Lesson 3: Distributed Task Allocation (auctions, market methods)

This lesson develops formal models for multi-robot task allocation based on market and auction mechanisms. We derive assignment formulations, dual price-based interpretations, and convergence guarantees for distributed auction algorithms. We then give compact implementations in Python, C++, Java, MATLAB/Simulink, and Wolfram Mathematica that simulate distributed bidding among robots.

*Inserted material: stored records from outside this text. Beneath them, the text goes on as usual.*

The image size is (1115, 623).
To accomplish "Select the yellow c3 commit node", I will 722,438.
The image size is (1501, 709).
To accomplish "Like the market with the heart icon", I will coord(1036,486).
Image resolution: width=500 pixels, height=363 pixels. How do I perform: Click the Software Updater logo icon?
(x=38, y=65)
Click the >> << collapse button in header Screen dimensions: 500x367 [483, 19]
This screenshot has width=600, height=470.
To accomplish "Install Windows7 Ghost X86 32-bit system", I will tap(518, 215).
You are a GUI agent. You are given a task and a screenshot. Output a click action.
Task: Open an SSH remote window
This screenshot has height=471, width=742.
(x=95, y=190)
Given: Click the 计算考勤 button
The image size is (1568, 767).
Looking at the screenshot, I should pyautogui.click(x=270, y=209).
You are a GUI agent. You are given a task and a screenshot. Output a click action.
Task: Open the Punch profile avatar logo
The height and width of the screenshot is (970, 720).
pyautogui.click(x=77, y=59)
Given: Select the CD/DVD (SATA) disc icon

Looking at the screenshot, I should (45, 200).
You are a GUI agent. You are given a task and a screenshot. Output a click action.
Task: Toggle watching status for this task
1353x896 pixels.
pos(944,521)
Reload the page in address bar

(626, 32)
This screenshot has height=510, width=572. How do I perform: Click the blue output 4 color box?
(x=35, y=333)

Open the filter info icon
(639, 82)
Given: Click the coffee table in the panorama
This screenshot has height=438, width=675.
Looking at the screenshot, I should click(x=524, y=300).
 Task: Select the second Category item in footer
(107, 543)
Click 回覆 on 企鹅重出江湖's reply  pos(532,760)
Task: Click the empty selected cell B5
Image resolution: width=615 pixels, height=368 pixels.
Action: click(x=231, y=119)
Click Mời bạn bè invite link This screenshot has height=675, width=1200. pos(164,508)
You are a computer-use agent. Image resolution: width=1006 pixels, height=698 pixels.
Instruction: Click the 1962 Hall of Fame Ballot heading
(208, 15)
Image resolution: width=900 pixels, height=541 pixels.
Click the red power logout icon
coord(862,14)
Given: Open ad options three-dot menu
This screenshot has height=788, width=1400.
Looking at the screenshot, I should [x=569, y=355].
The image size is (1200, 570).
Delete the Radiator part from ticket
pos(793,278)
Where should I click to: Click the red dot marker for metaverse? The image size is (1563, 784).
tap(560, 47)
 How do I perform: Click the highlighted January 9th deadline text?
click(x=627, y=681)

1. Conceptual Overview of Distributed Task Allocation

Consider a team of mobile robots that must service a set of spatially distributed tasks (inspection points, pick-ups, or manipulation events). A task allocation mechanism decides which robot executes which task (and in which order) so as to optimize some global objective such as total completion time, traveled distance, or energy expenditure.

Let the robot set be \( R = \{1,\dots,n\} \) and the task set be \( T = \{1,\dots,m\} \). A typical global objective is to minimize the team cost:

\[ J(x) = \sum_{i=1}^n \sum_{j=1}^m c_{ij} x_{ij}, \]

where \( c_{ij} \) encodes the cost for robot \( i \) to execute task \( j \) (e.g., planned path length in configuration space) and \( x_{ij} \in \{0,1\} \) indicates whether robot \( i \) is assigned to task \( j \).

In centralized schemes, a global planner knows all \( c_{ij} \) and solves a combinatorial optimization problem (e.g., assignment or vehicle routing). In contrast, in distributed market-based methods, robots act as self-interested agents:

  • each robot computes \( c_{ij} \) locally for nearby tasks,
  • tasks are viewed as “goods” with prices,
  • robots compute bids based on their private valuations,
  • prices adjust until supply and demand balance, yielding an allocation.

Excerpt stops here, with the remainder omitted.